** Opening Given records block **

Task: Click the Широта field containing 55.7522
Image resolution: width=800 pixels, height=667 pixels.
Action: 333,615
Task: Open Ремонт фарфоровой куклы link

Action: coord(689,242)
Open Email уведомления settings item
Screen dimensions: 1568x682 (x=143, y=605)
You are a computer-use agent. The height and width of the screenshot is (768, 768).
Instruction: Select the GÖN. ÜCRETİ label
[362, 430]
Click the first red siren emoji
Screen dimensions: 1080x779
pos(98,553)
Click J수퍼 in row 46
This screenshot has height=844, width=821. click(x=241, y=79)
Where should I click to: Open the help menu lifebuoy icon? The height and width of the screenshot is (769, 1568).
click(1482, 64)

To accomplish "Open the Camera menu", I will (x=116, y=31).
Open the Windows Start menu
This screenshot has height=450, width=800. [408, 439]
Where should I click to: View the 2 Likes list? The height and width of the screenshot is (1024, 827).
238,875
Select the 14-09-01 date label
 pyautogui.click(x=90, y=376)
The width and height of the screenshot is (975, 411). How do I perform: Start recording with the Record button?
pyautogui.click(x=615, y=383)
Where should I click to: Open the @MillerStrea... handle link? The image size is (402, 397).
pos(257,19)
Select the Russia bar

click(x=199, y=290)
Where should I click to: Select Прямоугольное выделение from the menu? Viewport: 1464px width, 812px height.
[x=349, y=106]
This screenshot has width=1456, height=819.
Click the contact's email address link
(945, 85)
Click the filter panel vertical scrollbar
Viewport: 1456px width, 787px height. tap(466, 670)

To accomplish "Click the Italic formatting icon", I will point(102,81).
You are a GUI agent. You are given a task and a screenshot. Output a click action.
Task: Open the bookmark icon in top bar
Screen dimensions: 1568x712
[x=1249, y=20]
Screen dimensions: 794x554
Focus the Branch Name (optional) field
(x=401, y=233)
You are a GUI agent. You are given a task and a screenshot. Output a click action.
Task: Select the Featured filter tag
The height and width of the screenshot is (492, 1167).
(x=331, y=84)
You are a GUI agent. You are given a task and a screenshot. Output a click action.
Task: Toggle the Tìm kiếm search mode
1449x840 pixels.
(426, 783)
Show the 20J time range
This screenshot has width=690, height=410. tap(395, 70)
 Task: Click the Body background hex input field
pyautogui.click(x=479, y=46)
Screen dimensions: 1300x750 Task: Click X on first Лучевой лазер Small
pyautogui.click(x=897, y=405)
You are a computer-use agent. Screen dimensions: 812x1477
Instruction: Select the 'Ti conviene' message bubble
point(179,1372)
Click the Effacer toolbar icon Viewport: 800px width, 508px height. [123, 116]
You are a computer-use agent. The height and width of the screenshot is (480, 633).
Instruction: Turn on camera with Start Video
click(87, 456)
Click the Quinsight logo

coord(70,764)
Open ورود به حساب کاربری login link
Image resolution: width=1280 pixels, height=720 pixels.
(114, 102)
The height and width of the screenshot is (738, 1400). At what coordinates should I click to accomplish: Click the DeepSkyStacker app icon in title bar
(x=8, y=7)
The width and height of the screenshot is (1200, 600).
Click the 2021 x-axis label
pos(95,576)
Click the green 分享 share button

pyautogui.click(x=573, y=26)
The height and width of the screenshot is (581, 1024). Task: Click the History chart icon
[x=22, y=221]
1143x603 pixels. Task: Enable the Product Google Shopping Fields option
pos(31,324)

** Closing Given records block **

- _Your instructions_
Extract the complete listing verbatim.

- _Response area_
Task: Click the Широта field containing 55.7522
Image resolution: width=800 pixels, height=667 pixels.
Action: 333,615
Task: Open Ремонт фарфоровой куклы link

Action: coord(689,242)
Open Email уведомления settings item
Screen dimensions: 1568x682 (x=143, y=605)
You are a computer-use agent. The height and width of the screenshot is (768, 768).
Instruction: Select the GÖN. ÜCRETİ label
[362, 430]
Click the first red siren emoji
Screen dimensions: 1080x779
pos(98,553)
Click J수퍼 in row 46
This screenshot has height=844, width=821. click(x=241, y=79)
Where should I click to: Open the help menu lifebuoy icon? The height and width of the screenshot is (769, 1568).
click(1482, 64)

To accomplish "Open the Camera menu", I will (x=116, y=31).
Open the Windows Start menu
This screenshot has height=450, width=800. [408, 439]
Where should I click to: View the 2 Likes list? The height and width of the screenshot is (1024, 827).
238,875
Select the 14-09-01 date label
 pyautogui.click(x=90, y=376)
The width and height of the screenshot is (975, 411). How do I perform: Start recording with the Record button?
pyautogui.click(x=615, y=383)
Where should I click to: Open the @MillerStrea... handle link? The image size is (402, 397).
pos(257,19)
Select the Russia bar

click(x=199, y=290)
Where should I click to: Select Прямоугольное выделение from the menu? Viewport: 1464px width, 812px height.
[x=349, y=106]
This screenshot has width=1456, height=819.
Click the contact's email address link
(945, 85)
Click the filter panel vertical scrollbar
Viewport: 1456px width, 787px height. tap(466, 670)

To accomplish "Click the Italic formatting icon", I will point(102,81).
You are a GUI agent. You are given a task and a screenshot. Output a click action.
Task: Open the bookmark icon in top bar
Screen dimensions: 1568x712
[x=1249, y=20]
Screen dimensions: 794x554
Focus the Branch Name (optional) field
(x=401, y=233)
You are a GUI agent. You are given a task and a screenshot. Output a click action.
Task: Select the Featured filter tag
The height and width of the screenshot is (492, 1167).
(x=331, y=84)
You are a GUI agent. You are given a task and a screenshot. Output a click action.
Task: Toggle the Tìm kiếm search mode
1449x840 pixels.
(426, 783)
Show the 20J time range
This screenshot has width=690, height=410. tap(395, 70)
 Task: Click the Body background hex input field
pyautogui.click(x=479, y=46)
Screen dimensions: 1300x750 Task: Click X on first Лучевой лазер Small
pyautogui.click(x=897, y=405)
You are a computer-use agent. Screen dimensions: 812x1477
Instruction: Select the 'Ti conviene' message bubble
point(179,1372)
Click the Effacer toolbar icon Viewport: 800px width, 508px height. [123, 116]
You are a computer-use agent. The height and width of the screenshot is (480, 633).
Instruction: Turn on camera with Start Video
click(87, 456)
Click the Quinsight logo

coord(70,764)
Open ورود به حساب کاربری login link
Image resolution: width=1280 pixels, height=720 pixels.
(114, 102)
The height and width of the screenshot is (738, 1400). At what coordinates should I click to accomplish: Click the DeepSkyStacker app icon in title bar
(x=8, y=7)
The width and height of the screenshot is (1200, 600).
Click the 2021 x-axis label
pos(95,576)
Click the green 分享 share button

pyautogui.click(x=573, y=26)
The height and width of the screenshot is (581, 1024). Task: Click the History chart icon
[x=22, y=221]
1143x603 pixels. Task: Enable the Product Google Shopping Fields option
pos(31,324)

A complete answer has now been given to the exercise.